Cardinia reported the incident and opened an investigation by the San Diego Sheriff’s Department. The lawsuit said a DNA swab exposed the mediator’s DNA on her forehead and alleged another court clerk told Cardinia there had been previous complaints about Rodriguez.

In an email response to questions last week, court public affairs spokeswoman Emily Cox wrote that the court had no complaints against Rodriguez for “sexual harassment, assault or similar conduct” and that allegations of previous complaints against him were inaccurate .

The San Diego District Attorney has never filed charges.

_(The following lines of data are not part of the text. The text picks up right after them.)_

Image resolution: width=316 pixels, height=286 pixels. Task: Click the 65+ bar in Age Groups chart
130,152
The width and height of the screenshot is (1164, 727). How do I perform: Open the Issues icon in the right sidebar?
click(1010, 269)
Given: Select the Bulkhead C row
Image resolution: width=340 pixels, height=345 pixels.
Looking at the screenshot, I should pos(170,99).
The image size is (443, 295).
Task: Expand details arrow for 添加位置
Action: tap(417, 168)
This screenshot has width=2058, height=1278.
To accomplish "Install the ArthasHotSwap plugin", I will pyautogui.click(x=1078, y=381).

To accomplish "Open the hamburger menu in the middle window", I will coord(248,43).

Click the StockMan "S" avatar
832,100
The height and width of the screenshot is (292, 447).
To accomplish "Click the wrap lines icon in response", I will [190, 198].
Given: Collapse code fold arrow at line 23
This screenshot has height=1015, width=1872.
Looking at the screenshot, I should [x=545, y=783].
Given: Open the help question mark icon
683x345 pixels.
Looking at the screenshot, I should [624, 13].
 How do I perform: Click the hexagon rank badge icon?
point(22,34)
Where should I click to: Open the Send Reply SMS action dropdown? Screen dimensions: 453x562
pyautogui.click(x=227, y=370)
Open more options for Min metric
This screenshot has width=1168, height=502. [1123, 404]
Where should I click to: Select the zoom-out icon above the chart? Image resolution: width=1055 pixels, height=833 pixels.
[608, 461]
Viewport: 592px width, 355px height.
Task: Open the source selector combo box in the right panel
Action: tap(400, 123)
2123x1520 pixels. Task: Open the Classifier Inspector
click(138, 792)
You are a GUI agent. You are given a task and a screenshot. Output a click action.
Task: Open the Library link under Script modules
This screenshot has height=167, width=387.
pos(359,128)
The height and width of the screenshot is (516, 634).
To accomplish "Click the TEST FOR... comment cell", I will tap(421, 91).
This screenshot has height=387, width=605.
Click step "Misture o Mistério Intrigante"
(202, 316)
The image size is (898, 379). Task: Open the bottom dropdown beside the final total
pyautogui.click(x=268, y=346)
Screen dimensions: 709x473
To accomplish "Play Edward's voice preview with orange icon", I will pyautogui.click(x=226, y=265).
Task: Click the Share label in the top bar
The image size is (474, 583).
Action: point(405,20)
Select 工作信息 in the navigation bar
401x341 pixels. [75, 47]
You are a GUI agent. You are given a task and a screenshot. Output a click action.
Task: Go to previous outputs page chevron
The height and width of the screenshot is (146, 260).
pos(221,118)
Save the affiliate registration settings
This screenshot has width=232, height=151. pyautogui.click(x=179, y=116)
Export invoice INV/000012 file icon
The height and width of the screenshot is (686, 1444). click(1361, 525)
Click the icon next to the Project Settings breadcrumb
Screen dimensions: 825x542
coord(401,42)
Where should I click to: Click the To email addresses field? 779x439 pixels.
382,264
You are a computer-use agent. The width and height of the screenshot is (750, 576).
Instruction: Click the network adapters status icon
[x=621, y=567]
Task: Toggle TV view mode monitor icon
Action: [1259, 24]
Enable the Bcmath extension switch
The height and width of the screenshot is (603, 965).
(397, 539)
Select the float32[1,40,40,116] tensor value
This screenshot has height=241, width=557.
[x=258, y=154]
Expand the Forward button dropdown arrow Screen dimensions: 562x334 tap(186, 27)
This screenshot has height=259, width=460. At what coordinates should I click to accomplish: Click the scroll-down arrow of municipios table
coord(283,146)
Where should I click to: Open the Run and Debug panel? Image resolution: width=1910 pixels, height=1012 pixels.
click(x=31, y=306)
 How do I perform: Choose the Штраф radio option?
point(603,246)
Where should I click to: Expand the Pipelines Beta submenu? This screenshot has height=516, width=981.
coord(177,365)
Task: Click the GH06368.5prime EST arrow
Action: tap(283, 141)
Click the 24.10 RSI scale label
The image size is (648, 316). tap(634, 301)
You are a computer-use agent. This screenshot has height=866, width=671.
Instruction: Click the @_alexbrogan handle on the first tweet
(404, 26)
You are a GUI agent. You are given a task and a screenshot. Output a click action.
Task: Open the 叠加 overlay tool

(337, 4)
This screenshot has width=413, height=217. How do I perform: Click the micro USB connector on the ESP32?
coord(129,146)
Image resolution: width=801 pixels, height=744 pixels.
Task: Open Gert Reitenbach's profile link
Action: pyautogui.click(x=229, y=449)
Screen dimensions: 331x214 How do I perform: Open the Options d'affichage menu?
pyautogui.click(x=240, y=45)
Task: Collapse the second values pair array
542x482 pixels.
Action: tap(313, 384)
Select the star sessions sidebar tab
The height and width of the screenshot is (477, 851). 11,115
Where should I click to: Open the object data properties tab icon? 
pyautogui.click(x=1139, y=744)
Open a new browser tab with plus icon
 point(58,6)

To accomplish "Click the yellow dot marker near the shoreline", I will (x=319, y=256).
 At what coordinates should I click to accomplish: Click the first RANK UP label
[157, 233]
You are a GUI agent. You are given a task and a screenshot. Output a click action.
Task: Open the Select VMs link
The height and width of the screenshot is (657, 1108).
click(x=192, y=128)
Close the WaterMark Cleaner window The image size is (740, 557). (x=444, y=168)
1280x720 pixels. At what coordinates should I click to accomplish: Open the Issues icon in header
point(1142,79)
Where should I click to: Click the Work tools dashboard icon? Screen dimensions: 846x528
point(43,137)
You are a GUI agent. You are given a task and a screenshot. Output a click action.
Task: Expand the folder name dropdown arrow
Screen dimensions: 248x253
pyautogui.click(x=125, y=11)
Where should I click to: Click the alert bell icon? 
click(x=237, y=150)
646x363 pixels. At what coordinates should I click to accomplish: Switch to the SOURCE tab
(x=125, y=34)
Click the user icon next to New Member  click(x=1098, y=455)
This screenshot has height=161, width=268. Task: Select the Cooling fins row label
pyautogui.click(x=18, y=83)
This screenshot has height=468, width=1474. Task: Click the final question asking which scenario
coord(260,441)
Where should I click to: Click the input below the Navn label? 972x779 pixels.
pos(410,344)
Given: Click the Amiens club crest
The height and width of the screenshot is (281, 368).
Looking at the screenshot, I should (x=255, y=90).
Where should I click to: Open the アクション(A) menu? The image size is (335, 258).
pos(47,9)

Cox said the court conducted its own investigation and concluded that the allegations were unfounded. She said the court agreed to the settlement in order to avoid the costs, delays and uncertainties of litigation and trial.

Rodriguez, who was hired in 2011, still works for the court. He did not respond to inquiries submitted through the court or to a message left for him in the courthouse.

Cardinia was unavailable for comment and her lawyer did not reply to two messages.

Johnson served as an appellate judge since 2009. He was accused by the Justice Commission in 2019 of molesting 17 women, including another judge on the appellate court, for nearly a decade.

Johnson denied the most serious charges against him and slandered his accusers, the commission’s decision reads, and although he admitted minor misconduct, he attributed it to his “kindness.”

The dismissal of an appellate judge for misconduct is rare: only two other judges have been formally charged with disciplinary sanctions since 1960.

Johnson could not be reached for comment on the settlement. Velez’s attorney, Kelli Burritt, said Vellez had been silent about the harassment for years and believed – like other women who testified at the hearings – that she was the only victim.

“It took someone to finally call in to complain, and then the floodgates opened,” she said. “These women were really afraid to come forward, especially when faced with an appeals court. “

The Shasta County case involved four court MPs who filed a lawsuit in 2014 alleging sexual harassment and discrimination by a male manager and whom they complained about when they complained. After years of legal back-and-forth, in which three of the four had dismissed their part of the trial, a federal jury in Sacramento chose Ms. Jaime Schmidt.